Re: infinity



In article <853boh4h1c.fsf@xxxxxxxxxxxxxx>, David Kastrup <dak@xxxxxxx> wrote:
>Tony Orlow (aeo6) <aeo6@xxxxxxxxxxx> writes:
>
>> Apparently you think that you can increment a value forever and
>> ever, and it will always be finite, so why do you think you can add
>> 1 element at a time forever and ever to a finite set and get an
>> infinite set? This thinking is inconsistent at the most basic level.
>
>There is no "add" involved. The set of naturals is described by
>static properties, not by a process generating its elements,

Right, although it might help poor Tony to phrase it a little closer to
his way of thinking. We can define "lots of" sets X_n by

X_1 = { 0 }
X_2 = { 0, 1 } (i.e add 1 to the previous largest element and
X_3 = { 0, 1, 2 } throw that in, too.)

etc. Then we can define the set of natural numbers by N = union of all X_n.
So there's Tony's dynamic process of creating each of the integers, i.e.
of the X_n's, and then the swell foop of combining them all into one
set as David suggested. As Tony likes to say, we "increment a value
forever and ever" ("it" here meaning the maximum value of X_n, so that
"it" is a variable which depends on n, which we can think of as "time"
I guess), and indeed "it" is indeed finite at all times n .
Even more importantly, I should add that the other elements of X_n
are also present in X_{n+1} -- they did not "increment".

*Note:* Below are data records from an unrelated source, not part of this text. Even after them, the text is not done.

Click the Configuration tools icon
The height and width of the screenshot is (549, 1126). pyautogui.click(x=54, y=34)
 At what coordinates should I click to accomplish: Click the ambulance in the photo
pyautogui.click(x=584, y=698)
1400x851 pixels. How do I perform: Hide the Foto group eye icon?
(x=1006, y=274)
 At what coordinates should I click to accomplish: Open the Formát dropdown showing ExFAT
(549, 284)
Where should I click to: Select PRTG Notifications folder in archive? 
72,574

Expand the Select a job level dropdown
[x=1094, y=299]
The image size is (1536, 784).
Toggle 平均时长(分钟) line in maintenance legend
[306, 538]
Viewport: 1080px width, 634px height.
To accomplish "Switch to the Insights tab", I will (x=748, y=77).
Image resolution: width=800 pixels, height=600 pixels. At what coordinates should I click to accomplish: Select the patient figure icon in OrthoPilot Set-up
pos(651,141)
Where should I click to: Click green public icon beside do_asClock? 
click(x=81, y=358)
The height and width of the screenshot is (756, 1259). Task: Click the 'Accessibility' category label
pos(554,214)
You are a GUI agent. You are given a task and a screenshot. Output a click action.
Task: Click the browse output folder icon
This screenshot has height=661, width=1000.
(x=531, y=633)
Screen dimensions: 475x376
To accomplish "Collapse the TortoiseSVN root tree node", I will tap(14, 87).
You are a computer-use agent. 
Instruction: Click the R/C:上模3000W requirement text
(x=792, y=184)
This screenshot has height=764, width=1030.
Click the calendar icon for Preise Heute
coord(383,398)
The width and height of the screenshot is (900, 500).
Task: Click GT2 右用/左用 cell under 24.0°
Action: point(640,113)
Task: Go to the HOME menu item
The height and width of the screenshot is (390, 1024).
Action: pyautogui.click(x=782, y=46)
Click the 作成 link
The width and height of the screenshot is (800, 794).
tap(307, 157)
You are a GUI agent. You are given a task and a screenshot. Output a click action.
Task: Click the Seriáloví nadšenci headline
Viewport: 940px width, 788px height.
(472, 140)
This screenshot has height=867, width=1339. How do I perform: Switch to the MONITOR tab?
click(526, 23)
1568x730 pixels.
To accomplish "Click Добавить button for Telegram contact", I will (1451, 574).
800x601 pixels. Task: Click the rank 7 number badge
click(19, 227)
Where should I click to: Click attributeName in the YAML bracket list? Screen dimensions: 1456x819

But none of the X_n's itself is the set of all integers; making N
itself requires the additional step of taking a union of the previous
things (or maybe "waiting until after the end of time", whatever
that means). We're taking the union of infinitely many things; but
none of those things is itself infinite, and none of them contains any
"infinite numbers" either.

Of course David doesn't need to hear me say this, and Tony won't be
helped by hearing me say this, so I don't know why I'm bothering.
Beats grading papers I guess.

dave
.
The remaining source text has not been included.